The happiest thing I did this week is finally, finally finish off the It's Complicated quilt, and I'm doing a happy dance because I'm so thrilled with how it turned out:


Wouldn't you do a happy dance, too?  I am so, so happy to finally have this done. Didn't it turn out great?


This quilt is the final finish from my 2016 Intricate Stitches quilt along, which followed the colors of the Rainbow Scrap Challenge to make one block per month, finished off with the center star.  All of the block patterns--including the pattern for the center star--are still available on the tab at the top of this page.  They have a lot of pieces, and they take a little time, but they are all make-able and each one of them would make a great quilt on it's own.


I made my quilt with all hand-dyed fabrics that I purchased from Vicki Welsh's shop in the RSC colors. The fabrics were fantastic and easy to work with.  And not a single one of them ran when I washed the quilt!  The white sashing and the blue frames and binding are Kona cottons, which coordinated perfectly with the hand dyes.

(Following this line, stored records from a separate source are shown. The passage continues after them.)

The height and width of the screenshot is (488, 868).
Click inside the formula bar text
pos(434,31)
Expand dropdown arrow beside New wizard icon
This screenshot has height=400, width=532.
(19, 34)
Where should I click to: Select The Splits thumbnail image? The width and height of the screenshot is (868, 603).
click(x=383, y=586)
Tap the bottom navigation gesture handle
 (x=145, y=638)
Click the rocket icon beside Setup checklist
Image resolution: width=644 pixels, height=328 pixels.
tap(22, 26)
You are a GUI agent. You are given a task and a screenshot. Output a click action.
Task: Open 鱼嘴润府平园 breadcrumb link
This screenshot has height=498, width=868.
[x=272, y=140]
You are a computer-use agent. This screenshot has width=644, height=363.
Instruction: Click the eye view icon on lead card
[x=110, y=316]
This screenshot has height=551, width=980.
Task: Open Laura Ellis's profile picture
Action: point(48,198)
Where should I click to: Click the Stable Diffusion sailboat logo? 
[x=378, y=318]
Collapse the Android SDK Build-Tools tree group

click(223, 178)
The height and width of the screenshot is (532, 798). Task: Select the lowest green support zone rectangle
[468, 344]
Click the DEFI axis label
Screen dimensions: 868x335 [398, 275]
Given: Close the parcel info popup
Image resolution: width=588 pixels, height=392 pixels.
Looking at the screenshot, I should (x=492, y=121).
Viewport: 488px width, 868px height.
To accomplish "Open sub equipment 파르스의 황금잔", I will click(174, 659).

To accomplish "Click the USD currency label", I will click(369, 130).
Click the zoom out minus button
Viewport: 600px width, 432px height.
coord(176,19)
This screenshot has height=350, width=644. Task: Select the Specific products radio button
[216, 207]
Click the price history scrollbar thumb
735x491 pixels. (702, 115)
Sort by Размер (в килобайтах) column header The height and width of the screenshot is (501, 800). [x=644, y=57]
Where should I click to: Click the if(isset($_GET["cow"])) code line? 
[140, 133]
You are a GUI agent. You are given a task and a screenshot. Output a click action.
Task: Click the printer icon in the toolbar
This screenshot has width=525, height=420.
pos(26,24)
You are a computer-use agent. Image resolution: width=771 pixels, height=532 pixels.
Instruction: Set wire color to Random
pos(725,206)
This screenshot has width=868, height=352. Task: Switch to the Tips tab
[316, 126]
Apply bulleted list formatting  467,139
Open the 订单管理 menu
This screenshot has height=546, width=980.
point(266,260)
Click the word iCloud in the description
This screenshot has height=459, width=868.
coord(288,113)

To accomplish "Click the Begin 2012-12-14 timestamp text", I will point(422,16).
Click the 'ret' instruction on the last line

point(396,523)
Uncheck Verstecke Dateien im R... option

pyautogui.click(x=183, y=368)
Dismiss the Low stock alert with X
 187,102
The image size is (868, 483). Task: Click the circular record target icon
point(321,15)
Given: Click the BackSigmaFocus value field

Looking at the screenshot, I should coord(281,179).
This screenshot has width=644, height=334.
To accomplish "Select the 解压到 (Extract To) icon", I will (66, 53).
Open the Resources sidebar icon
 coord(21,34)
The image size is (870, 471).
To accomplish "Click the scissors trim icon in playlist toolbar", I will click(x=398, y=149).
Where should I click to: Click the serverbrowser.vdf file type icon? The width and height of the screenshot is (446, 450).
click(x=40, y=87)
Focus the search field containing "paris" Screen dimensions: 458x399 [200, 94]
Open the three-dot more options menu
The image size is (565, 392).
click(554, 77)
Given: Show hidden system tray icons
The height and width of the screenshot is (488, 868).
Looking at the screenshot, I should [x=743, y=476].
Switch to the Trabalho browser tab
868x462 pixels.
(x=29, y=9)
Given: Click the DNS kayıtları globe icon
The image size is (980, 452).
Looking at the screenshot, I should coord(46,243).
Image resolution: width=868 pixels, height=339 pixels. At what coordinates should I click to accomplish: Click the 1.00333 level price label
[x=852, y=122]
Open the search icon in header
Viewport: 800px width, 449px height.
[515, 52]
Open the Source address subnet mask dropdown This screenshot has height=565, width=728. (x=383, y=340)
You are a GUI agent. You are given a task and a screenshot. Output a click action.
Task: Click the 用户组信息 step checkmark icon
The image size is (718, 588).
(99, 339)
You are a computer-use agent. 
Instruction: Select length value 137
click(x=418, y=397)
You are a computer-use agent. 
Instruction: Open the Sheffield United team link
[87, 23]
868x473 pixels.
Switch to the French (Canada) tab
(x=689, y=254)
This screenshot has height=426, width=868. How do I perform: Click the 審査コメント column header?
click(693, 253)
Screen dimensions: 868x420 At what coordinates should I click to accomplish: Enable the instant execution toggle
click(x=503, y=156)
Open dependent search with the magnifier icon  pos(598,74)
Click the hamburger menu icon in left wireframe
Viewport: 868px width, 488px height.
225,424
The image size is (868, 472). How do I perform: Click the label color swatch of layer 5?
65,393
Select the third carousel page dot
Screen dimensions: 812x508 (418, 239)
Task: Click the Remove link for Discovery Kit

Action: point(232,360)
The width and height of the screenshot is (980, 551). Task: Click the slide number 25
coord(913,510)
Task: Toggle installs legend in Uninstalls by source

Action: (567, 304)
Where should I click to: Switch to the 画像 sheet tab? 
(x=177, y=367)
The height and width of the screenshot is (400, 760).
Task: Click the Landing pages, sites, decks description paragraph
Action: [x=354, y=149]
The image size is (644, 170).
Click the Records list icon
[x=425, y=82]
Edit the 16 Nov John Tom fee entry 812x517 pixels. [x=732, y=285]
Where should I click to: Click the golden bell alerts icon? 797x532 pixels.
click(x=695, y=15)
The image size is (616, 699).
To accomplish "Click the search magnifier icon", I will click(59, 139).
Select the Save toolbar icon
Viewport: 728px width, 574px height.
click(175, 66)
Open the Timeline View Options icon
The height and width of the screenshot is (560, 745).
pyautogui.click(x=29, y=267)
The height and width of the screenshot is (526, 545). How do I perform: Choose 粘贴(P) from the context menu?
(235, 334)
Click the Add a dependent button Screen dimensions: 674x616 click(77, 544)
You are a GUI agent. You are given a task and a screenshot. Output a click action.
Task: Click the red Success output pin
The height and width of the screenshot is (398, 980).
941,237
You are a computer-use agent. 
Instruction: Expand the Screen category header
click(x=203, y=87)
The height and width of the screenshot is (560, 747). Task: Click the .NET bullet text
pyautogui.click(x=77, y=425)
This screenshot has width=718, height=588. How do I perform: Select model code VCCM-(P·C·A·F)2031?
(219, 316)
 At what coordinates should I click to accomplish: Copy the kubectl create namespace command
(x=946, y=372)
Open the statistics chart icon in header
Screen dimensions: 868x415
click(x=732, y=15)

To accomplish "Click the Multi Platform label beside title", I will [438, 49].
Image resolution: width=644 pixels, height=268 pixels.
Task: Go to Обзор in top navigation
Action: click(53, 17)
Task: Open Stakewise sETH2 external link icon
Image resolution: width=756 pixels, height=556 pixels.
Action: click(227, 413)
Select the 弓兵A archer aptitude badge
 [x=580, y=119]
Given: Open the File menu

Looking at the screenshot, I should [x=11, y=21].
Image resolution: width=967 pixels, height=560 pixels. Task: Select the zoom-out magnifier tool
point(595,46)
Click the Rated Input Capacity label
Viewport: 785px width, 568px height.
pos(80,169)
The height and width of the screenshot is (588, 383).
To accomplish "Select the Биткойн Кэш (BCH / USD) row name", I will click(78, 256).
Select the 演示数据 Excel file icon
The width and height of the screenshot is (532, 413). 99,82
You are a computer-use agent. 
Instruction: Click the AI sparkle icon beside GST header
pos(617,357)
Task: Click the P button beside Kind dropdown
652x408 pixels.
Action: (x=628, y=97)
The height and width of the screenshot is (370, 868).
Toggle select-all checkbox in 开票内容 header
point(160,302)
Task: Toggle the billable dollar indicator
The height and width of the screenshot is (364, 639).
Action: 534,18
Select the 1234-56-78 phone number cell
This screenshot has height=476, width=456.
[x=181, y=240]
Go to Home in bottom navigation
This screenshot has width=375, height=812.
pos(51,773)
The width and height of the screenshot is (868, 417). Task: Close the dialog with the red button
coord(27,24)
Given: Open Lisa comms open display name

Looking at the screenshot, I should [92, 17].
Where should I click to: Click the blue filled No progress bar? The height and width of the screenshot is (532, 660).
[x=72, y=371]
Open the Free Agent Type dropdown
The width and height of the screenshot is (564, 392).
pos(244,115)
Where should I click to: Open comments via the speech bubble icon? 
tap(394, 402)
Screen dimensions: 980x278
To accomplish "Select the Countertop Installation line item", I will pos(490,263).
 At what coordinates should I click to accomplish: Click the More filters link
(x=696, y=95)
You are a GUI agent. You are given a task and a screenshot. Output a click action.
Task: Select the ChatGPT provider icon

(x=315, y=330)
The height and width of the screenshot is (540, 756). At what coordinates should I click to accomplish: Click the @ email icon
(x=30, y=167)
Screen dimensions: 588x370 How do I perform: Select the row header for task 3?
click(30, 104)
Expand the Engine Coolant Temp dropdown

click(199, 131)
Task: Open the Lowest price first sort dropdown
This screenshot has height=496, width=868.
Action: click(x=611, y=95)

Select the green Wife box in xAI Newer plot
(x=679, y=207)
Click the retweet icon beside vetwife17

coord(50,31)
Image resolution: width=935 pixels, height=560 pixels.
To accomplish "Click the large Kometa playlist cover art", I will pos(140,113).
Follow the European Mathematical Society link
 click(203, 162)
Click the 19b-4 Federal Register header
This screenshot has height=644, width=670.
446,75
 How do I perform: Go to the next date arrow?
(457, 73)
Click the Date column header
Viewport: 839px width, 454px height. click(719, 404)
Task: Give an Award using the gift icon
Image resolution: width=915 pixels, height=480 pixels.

It's Complicated was quilted by Alycia of Alyciaquilts.  She did an amazing job.  The quilting is a mix of modern and traditional, kind of like the quilt.  Each of the blocks has a great feather wreath that extends all the way into the corners of the block:


and the quilting on the center star is also feathers, which completely look like they're spinning into the star points:


I'm in awe.  There are also some pebbles and other swirls as well as some echo quilting in the border.  The quilting really, really enhanced this quilt and I just love it.  Thanks Alycia!


I feel like this is the best quilt I've ever made.  Okay, I usually feel that way when I finish a quilt, but I really, really love this one.  And I'm pretty proud of it, too.


So that's my quilt, with way too many pictures!  Hope everyone has a good weekend!  This weekend is my birthday, so I have a lot of fun plans, including some fabric shopping with a friend.  Hope yours turns out great, too!

Sharing at Finished or Not Friday, Confessions of a Fabric Addict, crazymomquilts, and soscrappy for the RSC.

Wednesday, September 20, 2017

Quilt festival

Hi everyone!  Today I am showcasing one of my favorite quilts ever as my entry for Blogger's Quilt Festival over at Amy's Creative Side.  Some of you may remember it, but for those of you who are new here--welcome, and I hope you enjoy the quilt!

Here is my entry:


This is the quilt that I made for my daughter and her husband to celebrate their wedding.  I know I should call this the Wedding Quilt, but I think of it as the Happiness Quilt.


This quilt was made from the Eureka pattern by Jackie Robinson at Animas Quilts.  The pattern is terrific and the construction is easy, but this quilt took me forever.  Literally hundreds of hours in this, but it was worth every minute.


The Happiness Quilt was quilted by Alycia, who did a fantastic job.  The batting is a cotton and wool blend that is very light because the top itself was so heavy because of all the seams.  I made the full/queen size, which turns out to be very generously sized.  I think it would probably even fit a king nicely.  The fabrics are all Hoffman batiks from the 1895 lines, which are essentially batik solids.  I think they give a nice texture to the quilt without overpowering the lovely pattern.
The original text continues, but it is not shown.